En cualquier caso, lo indispensable es aplicar sanciones por las conductas
delictivas y contravencionales que a diario se producen en los estadios de
fútbol. La amenaza ínsita de la ley penal se diluye y pierde su efecto si
nunca deja de ser eso: la mera advertencia de la aplicación de una pena por la
realización de una conducta desvalorada.
En definitiva, debería acentuarse el análisis y la postulación de reformas legislativas que optimicen el funcionamiento de la Policía y la Justicia para hacer más efectiva y productiva sus tareas.
En medio de tanto debate, de tanta opinión no calificada, y de tantas medias verdades o
mentiras disimuladas, y aún aceptando que cualquier producto del hombre es
perfectible, creo humildemente que llegó el momento de tomar la decisión de
aplicar las leyes existentes para comprobar, empíricamente, si son eficaces
para combatir la violencia y disipar la inseguridad que nos gobierna, sin dejar
de perder de vista que tras este estado de cosas existe un formidable negocio, porque aún el problema de la seguridad
ciudadana no deja de ser una cuestión estrictamente económica.

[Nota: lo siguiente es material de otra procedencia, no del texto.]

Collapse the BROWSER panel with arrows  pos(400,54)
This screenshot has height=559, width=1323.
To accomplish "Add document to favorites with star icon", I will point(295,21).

Por otra parte, no existen excusas válidas para tanta ineficacia, máxime cuando las características del lugar de comisión de las contravenciones y delitos (estadios cerrados y sus inmediaciones), la profusión de medios técnicos para la acreditación de los hechos (sistemas de videos instalados y presencia multitudinaria de medios periodísticos televisivos, radiales y escritos a través de los fotógrafos acreditados), y la importante cantidad de personas ajenas a los hechos que pueden testimoniar sobre ellos, garantiza su reproducción fidedigna en juicio mediante los medios de prueba procesalmente aceptados.
La situación descripta es similar a aquella que oportunamente
se planteara con la Constitución Nacional apenas recuperada la democracia. Más que pensar en cambiarla, había llegado
la hora de empezar a respetarla y cumplirla.
[1] Ver extensamente en Código Contravencional de la Ciudad Autónoma de Buenos Aires Comentado, concordado, anotado con jurisprudencia y legislación complementaria. Editorial B de F. Buenos Aires, 1999.
[2] Ley 12. Sancionada el 12/3/98, promulgada el 13/3/98 y publicada en el boletín oficial 15/3/98.